The neurovascular theory proposes that autonomic neuropathy causes loss of sympathetic vascular tone, resulting in increased blood flow to the foot and enhanced osteoclastic bone resorption. This hyperemic state weakens bone at the structural level, making it susceptible to fracture under normal weight-bearing loads. The neurovascular theory explains the characteristic warmth, erythema, and bounding pulses observed in acute Charcot foot, as well as the osteopenia that frequently precedes clinical fragmentation.

The current unified RANKL/OPG inflammatory model integrates both theories and adds a critical molecular mechanism. Following initial trauma (neurotraumatic trigger) in the setting of increased blood flow (neurovascular component), an unregulated inflammatory cascade develops. Proinflammatory cytokines — particularly TNF-α, IL-1β, and IL-6 — upregulate the RANK ligand (RANKL) pathway, which stimulates massive osteoclast differentiation and activation. Simultaneously, the protective osteoprotegerin (OPG) pathway that normally counterbalances osteoclastic activity is suppressed. The result is rapid, aggressive bone resorption that produces the dramatic fragmentation and dissolution characteristic of acute Charcot foot. This molecular understanding has opened potential therapeutic avenues, including bisphosphonate therapy and anti-RANKL agents.

Charcot Foot Classification Systems

Two classification systems are widely used in clinical practice to describe and stage Charcot foot. The Eichenholtz classification describes the temporal progression of the disease, while the Sanders and Frykberg anatomic classification identifies the specific joints and regions affected. Together, these systems guide treatment decisions and help predict outcomes.

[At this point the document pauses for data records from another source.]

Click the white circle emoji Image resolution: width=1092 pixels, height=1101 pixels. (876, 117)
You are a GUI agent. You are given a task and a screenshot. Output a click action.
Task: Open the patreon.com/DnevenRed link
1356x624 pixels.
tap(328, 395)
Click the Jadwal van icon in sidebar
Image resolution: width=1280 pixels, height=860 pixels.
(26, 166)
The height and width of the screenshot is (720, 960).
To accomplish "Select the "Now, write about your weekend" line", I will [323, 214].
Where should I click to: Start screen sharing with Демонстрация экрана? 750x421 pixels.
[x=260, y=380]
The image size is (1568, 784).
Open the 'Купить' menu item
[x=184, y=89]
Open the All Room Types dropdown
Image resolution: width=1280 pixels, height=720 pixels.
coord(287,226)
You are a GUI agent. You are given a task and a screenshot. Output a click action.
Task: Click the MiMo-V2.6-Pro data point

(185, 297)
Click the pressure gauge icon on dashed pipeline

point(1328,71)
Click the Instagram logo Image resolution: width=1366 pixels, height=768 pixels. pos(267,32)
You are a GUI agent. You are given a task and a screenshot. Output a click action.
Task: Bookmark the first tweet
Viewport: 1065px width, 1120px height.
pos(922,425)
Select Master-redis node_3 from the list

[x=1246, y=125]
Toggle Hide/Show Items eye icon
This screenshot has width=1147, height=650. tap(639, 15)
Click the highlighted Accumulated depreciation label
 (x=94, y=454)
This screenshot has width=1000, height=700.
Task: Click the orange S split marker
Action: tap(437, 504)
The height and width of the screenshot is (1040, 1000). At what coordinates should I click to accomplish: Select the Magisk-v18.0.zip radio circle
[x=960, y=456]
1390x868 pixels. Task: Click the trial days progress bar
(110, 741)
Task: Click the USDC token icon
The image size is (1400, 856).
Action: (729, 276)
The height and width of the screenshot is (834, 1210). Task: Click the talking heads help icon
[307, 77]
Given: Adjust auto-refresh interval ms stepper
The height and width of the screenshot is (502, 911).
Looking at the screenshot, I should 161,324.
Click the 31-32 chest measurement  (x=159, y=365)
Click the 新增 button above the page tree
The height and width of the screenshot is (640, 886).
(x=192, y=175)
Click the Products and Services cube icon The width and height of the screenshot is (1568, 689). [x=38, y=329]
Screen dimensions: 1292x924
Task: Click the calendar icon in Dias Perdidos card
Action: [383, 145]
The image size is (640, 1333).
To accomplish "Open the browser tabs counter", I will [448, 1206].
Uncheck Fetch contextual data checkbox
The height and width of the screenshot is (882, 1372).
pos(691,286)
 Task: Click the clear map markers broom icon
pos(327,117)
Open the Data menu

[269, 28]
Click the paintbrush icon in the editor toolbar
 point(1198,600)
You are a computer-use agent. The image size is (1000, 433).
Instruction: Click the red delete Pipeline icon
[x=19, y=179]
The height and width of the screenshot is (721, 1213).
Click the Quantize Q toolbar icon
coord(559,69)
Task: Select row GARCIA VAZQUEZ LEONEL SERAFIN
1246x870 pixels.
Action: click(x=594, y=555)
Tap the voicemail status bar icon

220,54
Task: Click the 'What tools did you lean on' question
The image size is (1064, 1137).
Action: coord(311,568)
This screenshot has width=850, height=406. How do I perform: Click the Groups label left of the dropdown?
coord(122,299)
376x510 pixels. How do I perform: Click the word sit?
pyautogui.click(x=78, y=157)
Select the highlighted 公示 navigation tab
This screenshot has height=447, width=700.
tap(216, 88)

The Eichenholtz classification divides Charcot into three stages. Stage 0 (Prodromal), added later to the original classification, describes the pre-radiographic phase where clinical signs of inflammation are present (warmth, swelling, erythema) but standard radiographs appear normal or show only subtle osteopenia. MRI during this stage reveals bone marrow edema and soft tissue inflammation — this is the critical window for intervention where prompt offloading can prevent progression to destructive changes. Stage I (Development/Fragmentation) demonstrates active bone destruction with periarticular fractures, joint subluxation or dislocation, and bony debris on radiographs. The foot is hot, severely swollen, and clinically indistinguishable from infection without advanced imaging. Stage II (Coalescence) shows evidence of healing with absorption of bone debris, sclerosis of fracture fragments, and early fusion of affected joints. Clinically, the warmth and swelling begin to subside. Stage III (Reconstruction/Consolidation) represents the healed but deformed state, with mature bony fusion, remodeling of fracture fragments, and residual architectural deformity that requires long-term accommodative management.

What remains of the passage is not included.